É nesse sentido que não vamos dizer lá fora o que não dizemos aqui. Achamos que o Orçamento tem inúmeros pontos de continuidade, poderia ter mais pontos de mudança e deveria tê-lo. Mas a questão de fundo é a de que votemos contra, sejamos consequentes, como o Sr. Deputado quis sugerir. E tanto mais que a consequência que nos pede é errada. A consequência política da crítica pode ser o maior apoio e o maior empenho, porque se o não fizéssemos o que é que se criaria no País a partir deste momento? O que teríamos politicamente? Teríamos o Dr. Cunhal a sorrir, com certeza. É isso o que VV. Ex.ªs querem? Teríamos todos aqueles que no espectro partidário de todas as matizes políticas desde o 25 de Abril nunca se conseguiram inserir e que encontram hoje numa sombra protectora, num chapéu protector, a capacidade nova de fazer política à sombra desse guarda-chuva.

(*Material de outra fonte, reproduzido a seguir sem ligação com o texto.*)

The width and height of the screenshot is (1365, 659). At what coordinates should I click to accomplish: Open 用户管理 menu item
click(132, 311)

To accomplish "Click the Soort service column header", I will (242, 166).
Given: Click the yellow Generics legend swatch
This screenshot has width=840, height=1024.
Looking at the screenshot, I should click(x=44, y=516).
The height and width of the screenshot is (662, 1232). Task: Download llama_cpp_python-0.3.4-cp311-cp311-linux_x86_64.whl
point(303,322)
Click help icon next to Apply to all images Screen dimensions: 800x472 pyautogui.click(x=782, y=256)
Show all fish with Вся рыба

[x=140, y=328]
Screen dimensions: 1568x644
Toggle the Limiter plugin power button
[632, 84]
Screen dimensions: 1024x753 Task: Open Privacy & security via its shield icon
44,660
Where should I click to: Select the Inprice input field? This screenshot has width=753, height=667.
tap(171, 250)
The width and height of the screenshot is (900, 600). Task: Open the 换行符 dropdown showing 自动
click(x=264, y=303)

O que é que se nos pede? Que para esses criemos condições políticas - que são essas, sim - para provocar maior desequilíbrio e maior e inevitável derrapagem orçamental?
O nosso voto é de dupla natureza: é político por estas razões que acabei de dizer. E é-o porque se o não fosse criaríamos condições no País para maiores dificuldades.
Mas o nosso voto teve também o significado de tentar que no futuro, com algum empenho que se dê, o Governo consiga transformar o Orçamento possível no Orçamento desejável. O nosso voto não é mecanicista mas, sim, consciente.
E não estamos satisfeitos, Sr. Deputado Bagão Félix. Penso que ninguém pode estar, a não ser quem queira uma política do «quanto pior, melhor». Não estamos nada satisfeitos nem com o Orçamento nem com a situação que o País atravessa. Mas também sabemos que é pela vontade e pelo exercício da mesma que se mudam as coisas.
O nosso empenho é consciente para mudar. É consciente, participativo e corresponsabilizado pela nossa acção pretérita nos vários governos como o é neste. Mas a solidariedade não é só nossa. É também de todos aqueles que no passado da ditadura, da democracia ou da transição colocaram o País no estado em que ele está. O problema não é deste Governo - como diz o Sr. Ministro das Finanças - mas, sim, da classe política em geral. Ai de nós se não temos a presciência e a percepção de sermos solidários numa responsabilidade para salvarmos um país.